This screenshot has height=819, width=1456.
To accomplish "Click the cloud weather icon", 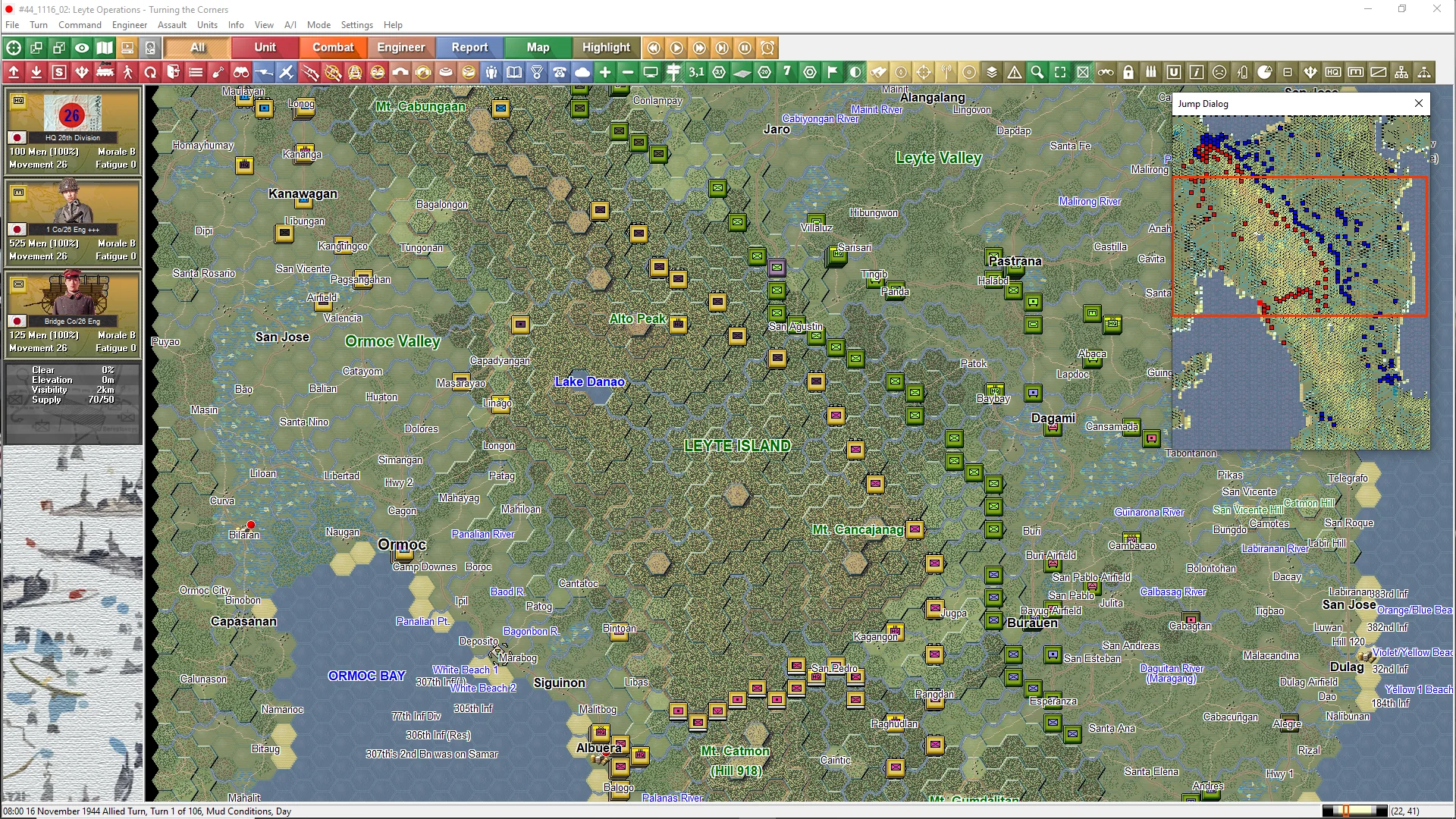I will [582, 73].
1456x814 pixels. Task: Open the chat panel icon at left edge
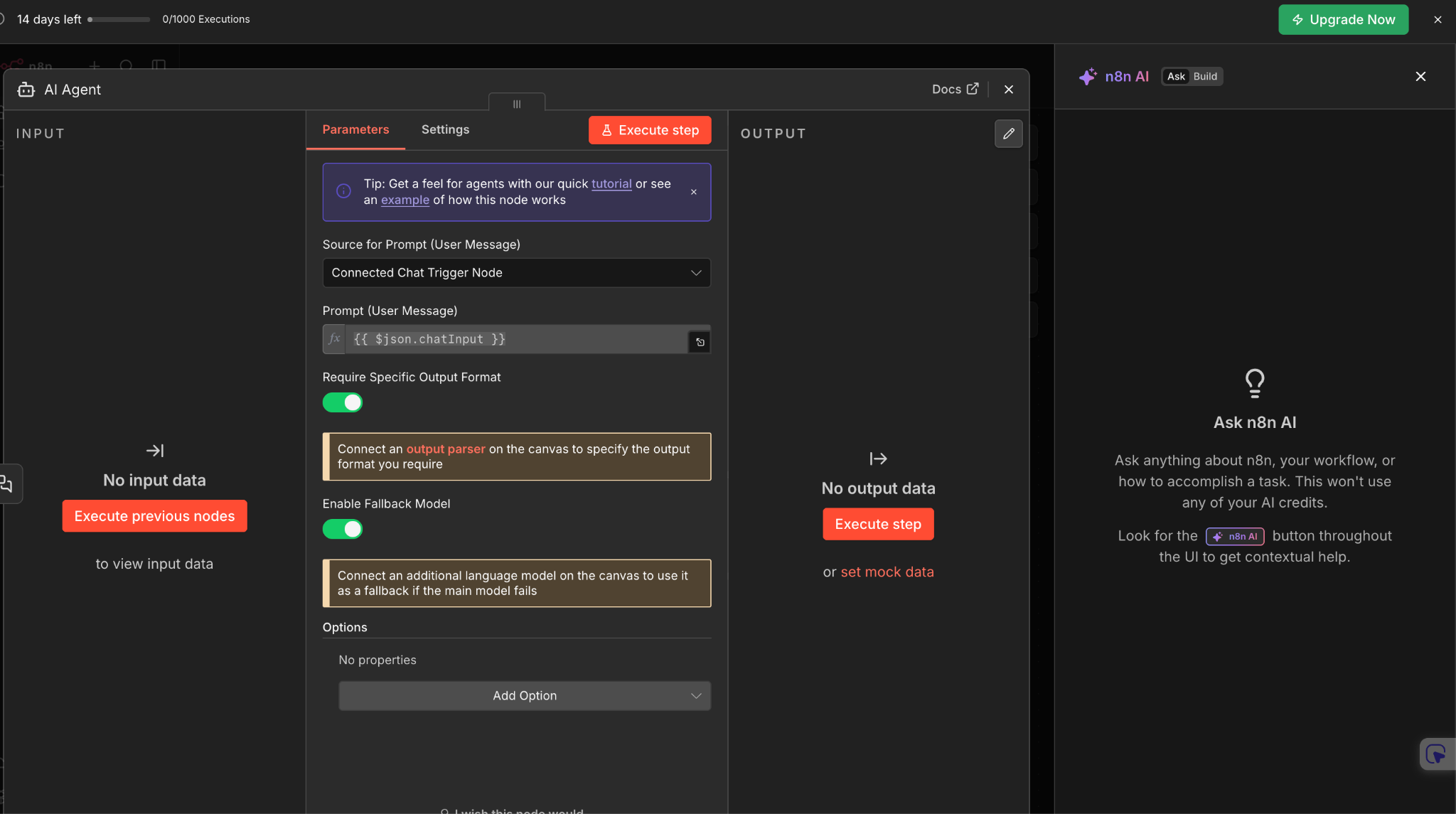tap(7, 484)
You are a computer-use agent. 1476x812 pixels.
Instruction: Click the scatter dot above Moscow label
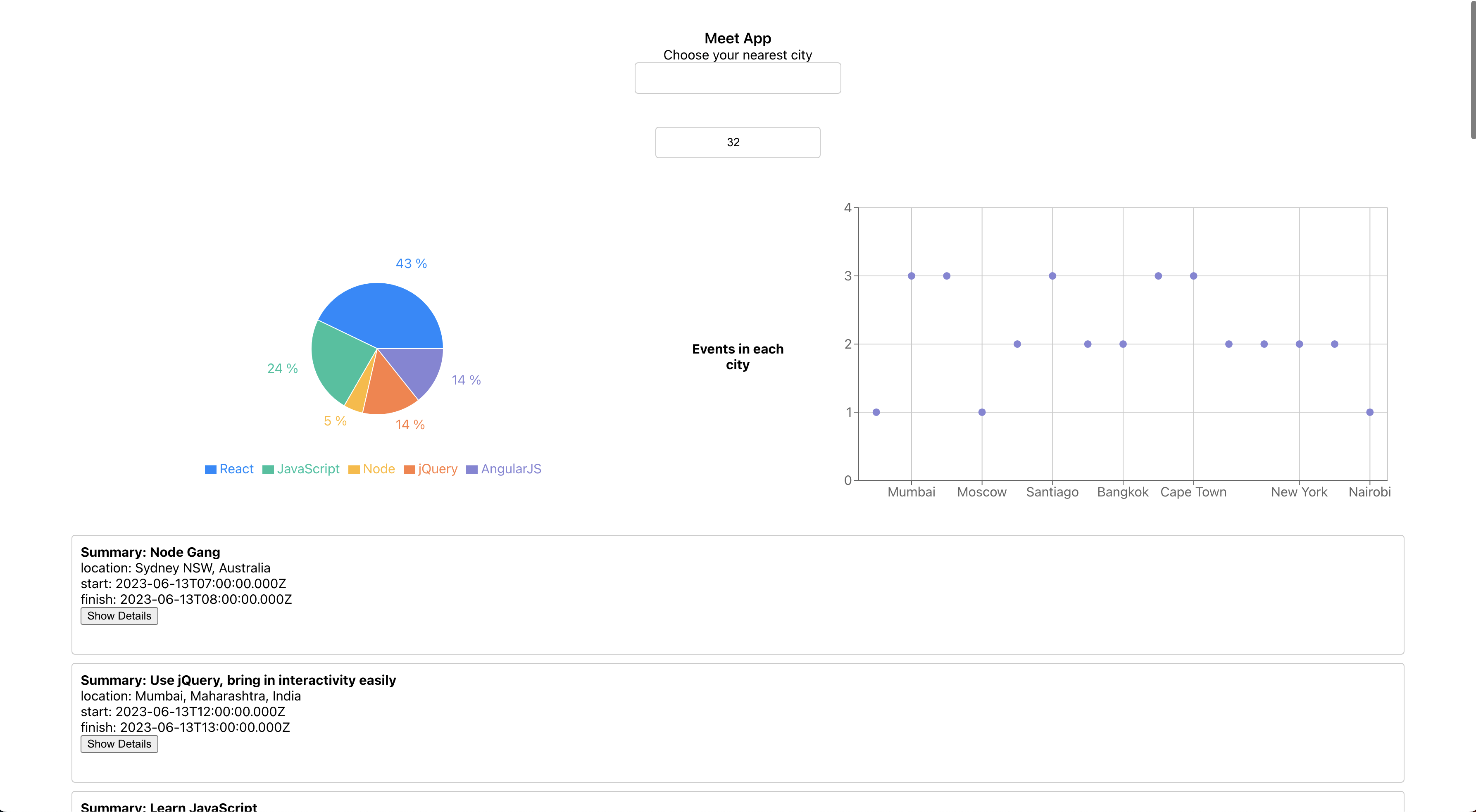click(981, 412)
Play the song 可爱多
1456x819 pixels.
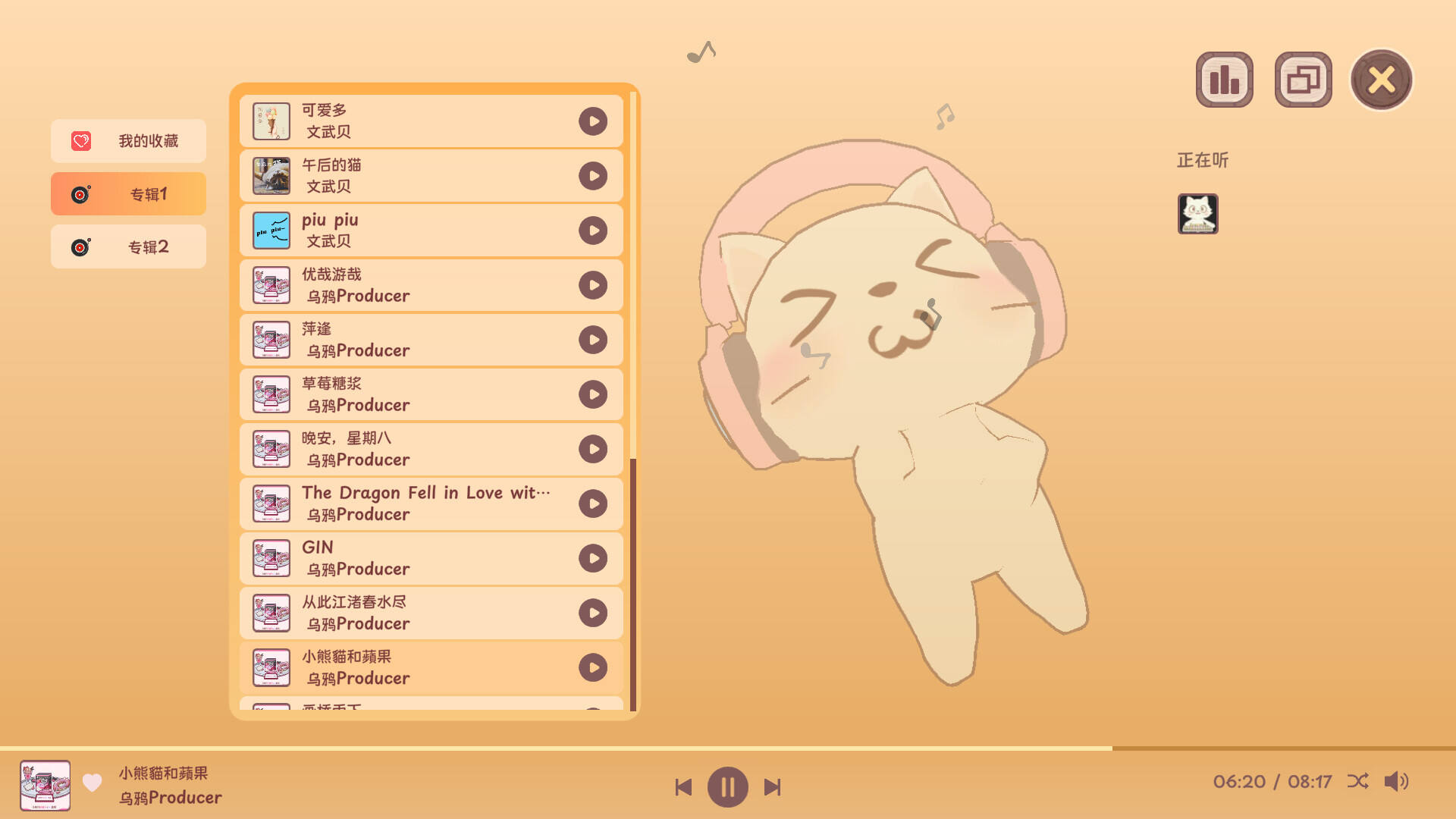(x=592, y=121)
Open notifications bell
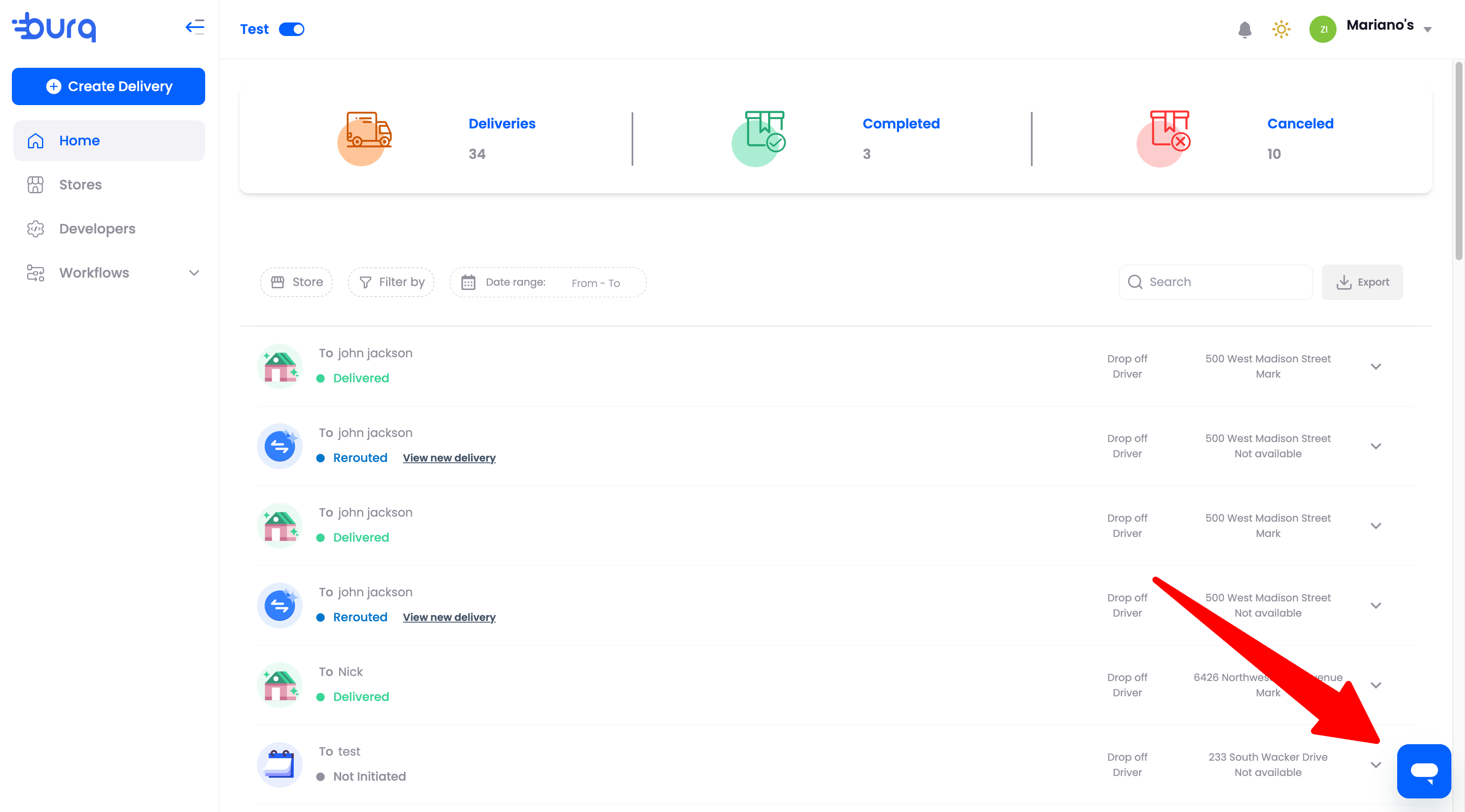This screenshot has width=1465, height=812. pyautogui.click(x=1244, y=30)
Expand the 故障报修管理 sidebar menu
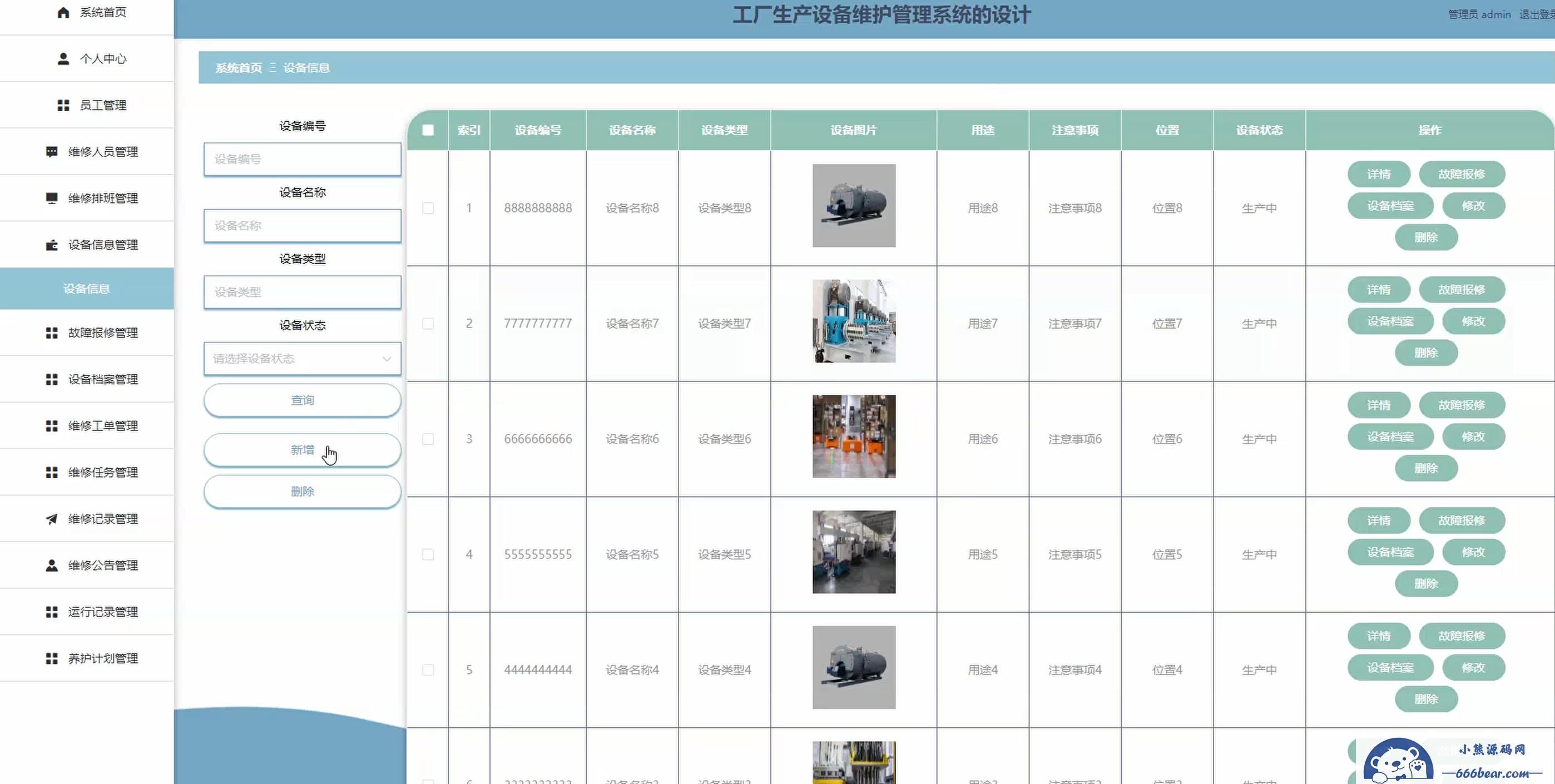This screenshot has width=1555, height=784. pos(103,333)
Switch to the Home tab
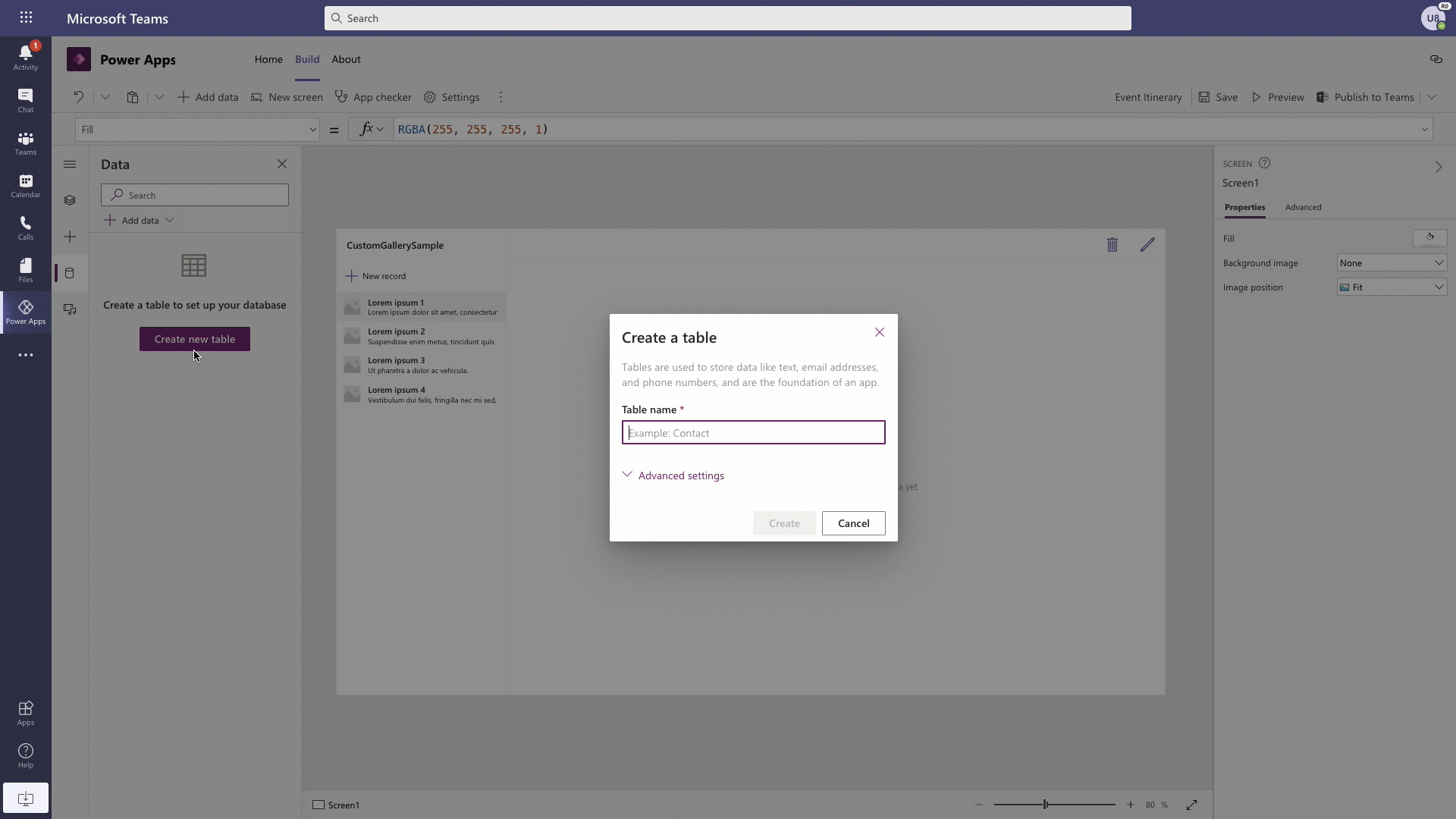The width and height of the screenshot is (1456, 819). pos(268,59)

▸ **EXERCISE OBJECTIVE**
Find the line holding "1456x819 pixels." in the data above. Retype it and every later line exactly, through the end, but not the pictures.

▸ **RESPONSE FOR THIS EXERCISE**
1456x819 pixels.
(x=592, y=121)
Open notifications bell
This screenshot has width=1465, height=812. pyautogui.click(x=1244, y=30)
Expand the 故障报修管理 sidebar menu
This screenshot has width=1555, height=784. pos(103,333)
Switch to the Home tab
The width and height of the screenshot is (1456, 819). pos(268,59)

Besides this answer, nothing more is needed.